WVAO-LP
- Athol, Massachusetts; United States;
- Broadcast area: Athol/Orange
- Frequency: 105.9 MHz
- Branding: WVAO 105.9 FM

Programming
- Format: Community radio

Ownership
- Owner: Athol Orange Community Television, Inc.

History
- First air date: August 20, 2015
- Call sign meaning: "Voice of Athol Orange"

Technical information
- Licensing authority: FCC
- Facility ID: 191917
- Class: L1
- ERP: 59 watts
- HAAT: 39.6 meters (130 ft)
- Transmitter coordinates: 42°34′23.50″N 72°13′36.40″W﻿ / ﻿42.5731944°N 72.2267778°W

Links
- Public license information: LMS
- Website: www.aotv13.org/wvao-lp/

= WVAO-LP =

WVAO-LP (105.9 FM) is a community radio station licensed to Athol, Massachusetts and serves the Athol/Orange area.
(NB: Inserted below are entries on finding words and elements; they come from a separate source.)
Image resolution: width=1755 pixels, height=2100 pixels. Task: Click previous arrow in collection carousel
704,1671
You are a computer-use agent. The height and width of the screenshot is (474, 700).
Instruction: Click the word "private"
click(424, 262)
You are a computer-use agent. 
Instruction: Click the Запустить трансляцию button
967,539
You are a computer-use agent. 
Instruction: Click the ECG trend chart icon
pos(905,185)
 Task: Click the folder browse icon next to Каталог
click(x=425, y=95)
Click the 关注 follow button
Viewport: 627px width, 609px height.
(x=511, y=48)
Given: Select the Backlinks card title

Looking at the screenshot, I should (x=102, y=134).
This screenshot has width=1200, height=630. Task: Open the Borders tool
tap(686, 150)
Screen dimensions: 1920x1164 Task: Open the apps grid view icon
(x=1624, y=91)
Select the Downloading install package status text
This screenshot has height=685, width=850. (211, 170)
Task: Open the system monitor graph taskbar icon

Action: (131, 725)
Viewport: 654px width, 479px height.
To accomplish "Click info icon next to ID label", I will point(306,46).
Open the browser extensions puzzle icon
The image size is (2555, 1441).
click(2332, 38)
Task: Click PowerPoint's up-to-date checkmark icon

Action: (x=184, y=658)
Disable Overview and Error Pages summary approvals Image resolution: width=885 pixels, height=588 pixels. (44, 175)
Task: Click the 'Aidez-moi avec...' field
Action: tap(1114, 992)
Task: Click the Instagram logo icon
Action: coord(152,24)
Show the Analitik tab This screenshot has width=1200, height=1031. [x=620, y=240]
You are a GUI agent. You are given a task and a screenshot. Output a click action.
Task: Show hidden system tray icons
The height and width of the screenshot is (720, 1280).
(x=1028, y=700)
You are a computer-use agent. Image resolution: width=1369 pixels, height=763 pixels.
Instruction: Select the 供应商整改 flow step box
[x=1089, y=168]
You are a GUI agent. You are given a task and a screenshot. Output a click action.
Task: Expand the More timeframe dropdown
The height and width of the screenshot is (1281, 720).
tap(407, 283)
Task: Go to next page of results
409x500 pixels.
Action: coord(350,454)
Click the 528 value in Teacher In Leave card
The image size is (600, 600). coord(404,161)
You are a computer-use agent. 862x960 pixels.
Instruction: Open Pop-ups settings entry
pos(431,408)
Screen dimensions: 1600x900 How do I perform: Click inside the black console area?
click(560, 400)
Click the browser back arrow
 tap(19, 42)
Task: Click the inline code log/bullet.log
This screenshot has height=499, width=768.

Its broadcast license is held by Athol Orange Community Television, Inc.

==History==
This station received its original construction permit from the Federal Communications Commission on February 19, 2014. The new station was assigned the WVAO-LP call sign by the FCC on February 26, 2014. The station received its license to cover from the FCC on July 27, 2015. It signed on August 20, 2015. The station primarily broadcasts local information and the audio of Athol Orange Community Television programming; when local programming is not being aired, the station carries radio reading service programming from the Talking Information Center in Marshfield.